* **DIRECTIONS**
1 > Print everything in the pull request description from "Add NVFP4 1x64" down to "itself are unchanged.".
2 > According to the pull request description, which environment variable setting turns on the 1x64 local encode cast?
3 > Decide whether each statement agrees with the pull request description. Answer yes or no, and quote the words that decide it.
(a) The four 1x16 sub-blocks inside a 1x64 window share their parent's S_enc.
(b) The new per-block scales work unchanged with the existing cuBLAS NVFP4 GEMM.
(c) The pull request is filed as ready to merge.

::: EXTRACTED TEXT

Add NVFP4 1x64 Local Encode Recipe by cael-ling · Pull Request #2941 · NVIDIA/TransformerEngine

cael-ling · 2026-04-29T03:54:17Z

Description

Adds a hierarchical NVFP4 cast: the FP32 encoding scale S_enc is computed per 1x64 K-window instead of from a single per-tensor amax, and the four 1x16 sub-blocks inside a window share their parent's S_enc. FP4 grid, E4M3 decode scale, and the saturating cast itself are unchanged.

The motivation is outliers. When activations have a few rows or K-positions that blow up the per-tensor amax, the rest of the tensor gets squashed into a tiny corner of the FP4 grid. Letting each 64-element K-window pick its own S_enc keeps the calm regions' resolution.

The byte layout is identical to the production NVFP4 path (FP4 packed bytes + 1x16 E4M3 scales + transposed columnwise twin), but the per-block scales are now relative to a per-window S_enc rather than a per-tensor one. That makes them semantically incompatible with the existing cuBLAS NVFP4 GEMM — a matching GEMM-side change is needed, and that's a follow-up PR.

The kernel emits both rowwise and (transposed) columnwise outputs in one fused pass per 64x64 tile, with the same shape as quantize_transpose_nvfp4 so the columnwise twin is wgrad-ready for a future 1x64-aware backward. Either direction can be skipped if you only ask for the other. Since downstream needs the per-window S_enc to dequantize, the kernel also writes per-window FP32 amax tensors, on the existing amax / columnwise_amax slots — shapes upgrade from (1,) to (M, N/64) and (N, M/64) in 1x64 mode. (Taking max over those gives you the old per-tensor amax if you still need it.)

Gated by NVTE_NVFP4_ROWWISE_1X64_LOCAL_ENCODE=1 (env-var name kept for backward-compat with the original rowwise-only kernel). Non-RHT, non-2D, non-SR, with M and N multiples of 64; all four are NVTE_CHECK'd at dispatch so a bad config can't silently fall back to the per-tensor kernel.

Filing as draft. Looking for early feedback on the kernel and on whether reference_hierarchical_nvfp4/ belongs in-tree.

::::::
::: DATA BLOCK

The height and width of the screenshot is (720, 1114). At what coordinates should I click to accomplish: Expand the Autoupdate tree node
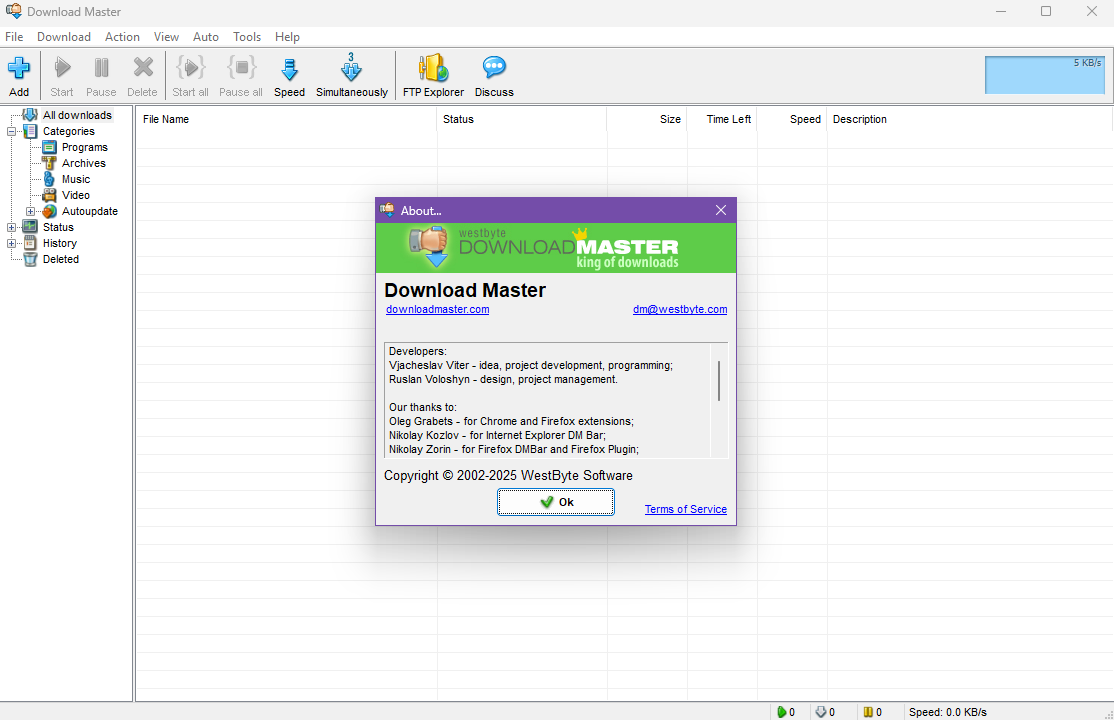[31, 211]
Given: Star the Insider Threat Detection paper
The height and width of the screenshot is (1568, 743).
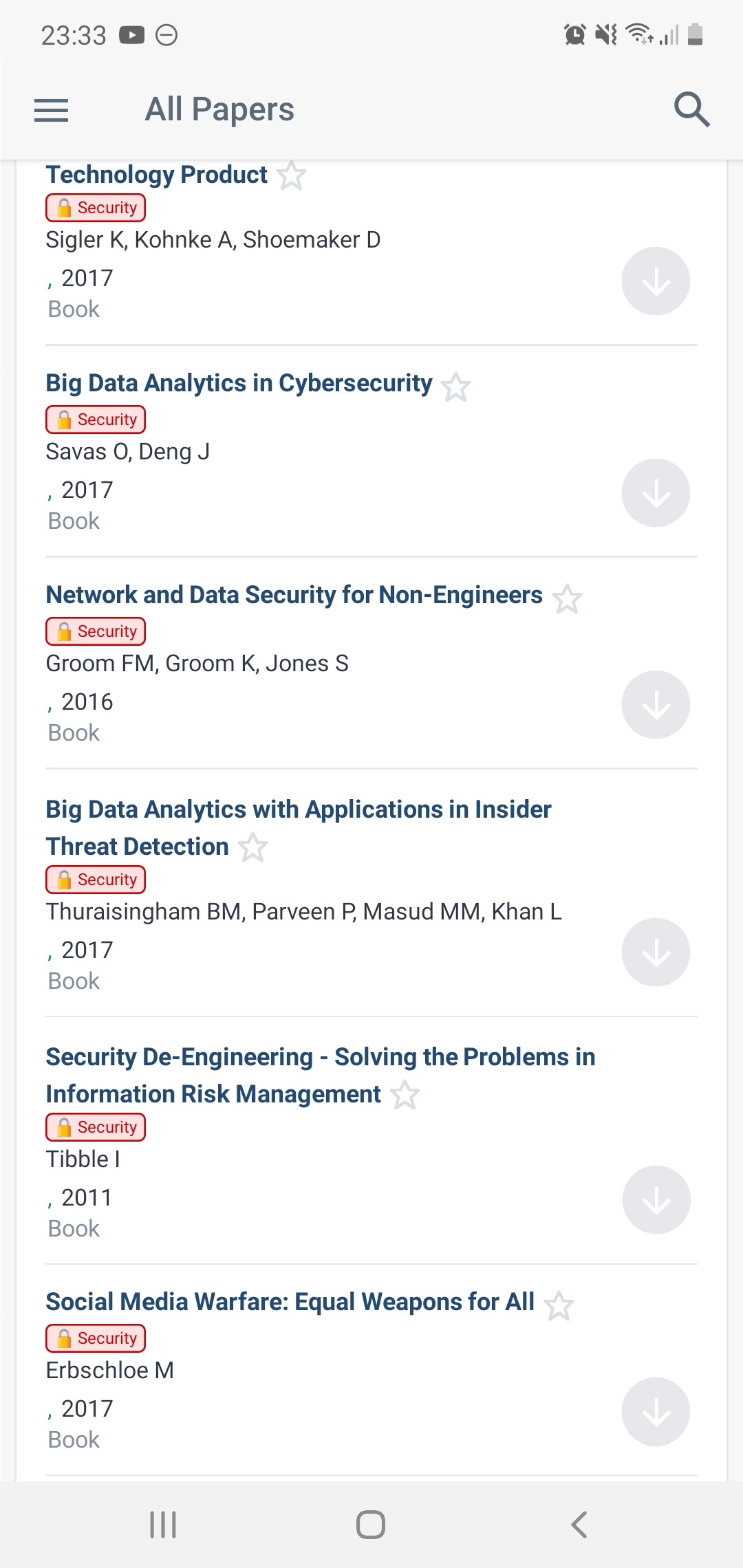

::::::

* **WORKED SOLUTIONS**
1 >
Add NVFP4 1x64 Local Encode Recipe by cael-ling · Pull Request #2941 · NVIDIA/TransformerEngine

cael-ling · 2026-04-29T03:54:17Z

Description

Adds a hierarchical NVFP4 cast: the FP32 encoding scale S_enc is computed per 1x64 K-window instead of from a single per-tensor amax, and the four 1x16 sub-blocks inside a window share their parent's S_enc. FP4 grid, E4M3 decode scale, and the saturating cast itself are unchanged.

2 > NVTE_NVFP4_ROWWISE_1X64_LOCAL_ENCODE=1

3 >
(a) Yes: "the four 1x16 sub-blocks inside a window share their parent's S_enc"
(b) No: "That makes them semantically incompatible with the existing cuBLAS NVFP4 GEMM"
(c) No: "Filing as draft."